• Sonuç bulunamadı

BÖLÜM 1: KURUMSAL SOSYAL SORUMLULUK

1.9. Kurumsal Sosyal Sorumluluk Faaliyetlerine Yapılan Yüklemeler

Yükleme (atfetme) teorisine göre, insanlar önce başkalarının davranışlarını gözlemler ve sonra gözlemledikleri davranışların muhtemel nedeni hakkında kanaat ya da yorumlarda bulunurlar. Sahip oldukları kanaat ya da yorumlar, bireyin gözlemledikleri kişilere yönelik tutum ve davranışlarını şekillendirir (Kelley ve Michela, 1980). İşletmeler sosyal sorumluluk faaliyetleriyle, sahip oldukları karakteri ve özellikleri paydaşlarına iletirler. Bu faaliyetleri gözlemleyen paydaşlar, özellikle kamuoyunun işletmelere olan güvensizliği hesaba katıldığında, bu girişimlerin niçin yapıldığı ya da ne amaçla bu faaliyetleri yürüttüklerini düşünerek zihinlerinde bir takım yargılar oluşturmaktadır. Her ne kadar gözlemleyici konumunda olan paydaşların yaptıkları yorumlar ya da yüklemeler, işletmenin bu girişimleri yürütürken amaçladığı şey olmasa da, burada önemli olan mesajın nasıl algılandığıdır. (Brown vd., 2006). Dolayısıyla gözlemcilerin yapmış olduğu yüklemeler, işletmenin bu girişimleri yürütürken asıl niyetini yansıtmayabilir. Hatta aynı organizasyonda çalışan iki çalışan aynı girişimlere yönelik farklı yüklemeler yapabilir (Donia ve Sirsly: 2016, s. 234). Gözlemleyiciler, niçin sorusuna zihinlerinde cevap oluştururken birtakım ipuçlarına bağlı kalmaktadırlar (Ogunfowora vd., 2016). Cha, Yi ve Bagozzi (2016)’ye göre, paydaşların sosyal girişimler nedeniyle işletmelere karşı olumlu tutum ve davranışlar sergilemesi, her zaman doğrusal bir ilişki sonucu olmayabilir. Yani her sosyal sorumluluk faaliyeti olumlu tutum ve davranış ile

57

sonuçlanmayabilir. Burada kritik unsur sosyal sorumluluk faaliyeti değil, bu faaliyetin nasıl algılandığı ya da değerlendirildiğidir (s. 236).

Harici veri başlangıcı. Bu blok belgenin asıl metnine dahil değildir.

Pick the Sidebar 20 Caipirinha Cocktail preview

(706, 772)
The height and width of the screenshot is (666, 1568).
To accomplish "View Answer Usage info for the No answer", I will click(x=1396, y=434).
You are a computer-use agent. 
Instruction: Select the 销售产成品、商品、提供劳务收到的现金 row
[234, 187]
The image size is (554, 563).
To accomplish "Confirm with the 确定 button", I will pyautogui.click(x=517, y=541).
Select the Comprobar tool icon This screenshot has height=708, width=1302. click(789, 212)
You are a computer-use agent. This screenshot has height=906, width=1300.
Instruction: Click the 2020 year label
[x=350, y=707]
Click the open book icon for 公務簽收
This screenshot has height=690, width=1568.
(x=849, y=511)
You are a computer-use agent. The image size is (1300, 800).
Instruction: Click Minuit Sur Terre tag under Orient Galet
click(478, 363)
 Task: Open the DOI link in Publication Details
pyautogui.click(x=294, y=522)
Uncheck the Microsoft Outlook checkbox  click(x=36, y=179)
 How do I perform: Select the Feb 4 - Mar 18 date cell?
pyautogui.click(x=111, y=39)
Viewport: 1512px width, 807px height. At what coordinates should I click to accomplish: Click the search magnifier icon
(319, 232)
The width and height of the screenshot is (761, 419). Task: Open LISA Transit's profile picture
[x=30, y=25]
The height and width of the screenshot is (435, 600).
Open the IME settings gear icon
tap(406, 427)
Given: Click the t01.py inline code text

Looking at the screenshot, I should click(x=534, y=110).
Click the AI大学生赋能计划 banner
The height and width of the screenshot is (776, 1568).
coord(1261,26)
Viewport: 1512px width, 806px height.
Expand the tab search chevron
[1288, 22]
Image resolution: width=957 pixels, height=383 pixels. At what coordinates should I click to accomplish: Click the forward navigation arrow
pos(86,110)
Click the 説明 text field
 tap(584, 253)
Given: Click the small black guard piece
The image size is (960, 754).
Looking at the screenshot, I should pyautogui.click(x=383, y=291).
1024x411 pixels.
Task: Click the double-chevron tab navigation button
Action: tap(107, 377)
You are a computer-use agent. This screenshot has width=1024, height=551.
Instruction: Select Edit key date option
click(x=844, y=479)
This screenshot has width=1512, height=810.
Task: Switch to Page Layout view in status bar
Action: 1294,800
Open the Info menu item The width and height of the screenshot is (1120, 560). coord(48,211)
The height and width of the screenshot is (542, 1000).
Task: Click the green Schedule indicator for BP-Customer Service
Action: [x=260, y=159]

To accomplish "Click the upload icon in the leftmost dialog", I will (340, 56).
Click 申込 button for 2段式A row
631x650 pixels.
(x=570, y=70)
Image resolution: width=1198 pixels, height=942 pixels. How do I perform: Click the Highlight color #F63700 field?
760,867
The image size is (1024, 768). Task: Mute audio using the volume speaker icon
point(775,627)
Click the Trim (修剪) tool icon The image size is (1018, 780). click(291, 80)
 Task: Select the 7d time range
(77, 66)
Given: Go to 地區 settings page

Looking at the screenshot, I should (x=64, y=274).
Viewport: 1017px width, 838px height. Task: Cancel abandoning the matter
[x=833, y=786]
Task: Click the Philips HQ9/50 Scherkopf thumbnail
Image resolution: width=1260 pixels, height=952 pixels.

Zhang ve arkadaşlarına göre (2018: 1493) paydaşlar günümüzde sosyal sorumluluk faaliyetlerinde bulunan işletmelere şüphe ile bakmaktadır. Bu faaliyetlerin özellikle birer reklam aracı olarak kullanılması, bu şüphelerinde güçlenmesine yani bu girişimlerin gerçekçi ya da samimiyetle yürütülmediği düşüncesine neden olabilmektedir. Günümüzde genel olarak bireyler, insanlığa fayda sağlamak amacıyla yapılan girişimlerin sık sık kurumsal tanıtım aracı olarak kullanılması, yapılan bu girişimlerin süreklilik arz etmemesi, az da olsa her işletmenin sosyal sorumluluk faaliyetinde bulunması (Vlachos vd., 2013a) gerekli parasal ve parasal olmayan (tecrübe, emek, fikir gibi) kaynakların bu girişimlerin başarısı için yeterince harcanmaması, tutarsız davranışlar sergilenmesi (örn. İşletmenin bir yandan denizi kirletirken diğer yandan ağaç dikme kampanyasına katılması gibi) sebebiyle, bu tür faydalı girişimlerle insanları manipüle etmeye çalışıldığı şeklinde zihinsel bir kanaate sahiptirler (Lange ve Washburn, 2012). Ancak ekonomik kazanç sağlamanın dışında faaliyet gösterdiği bölgede yaşayan insanlara fayda sağlama girişiminde olan işletmeler yok da değildir. İşletmenin hangi güdü ile bu tür faaliyetleri yürüttüğü konusunda bir kanaat oluştururken kesin bir dayanağın olmadığı durumlarda, genel olarak insanlar bu tür girişimlere şüphe ile yaklaşmaktadır.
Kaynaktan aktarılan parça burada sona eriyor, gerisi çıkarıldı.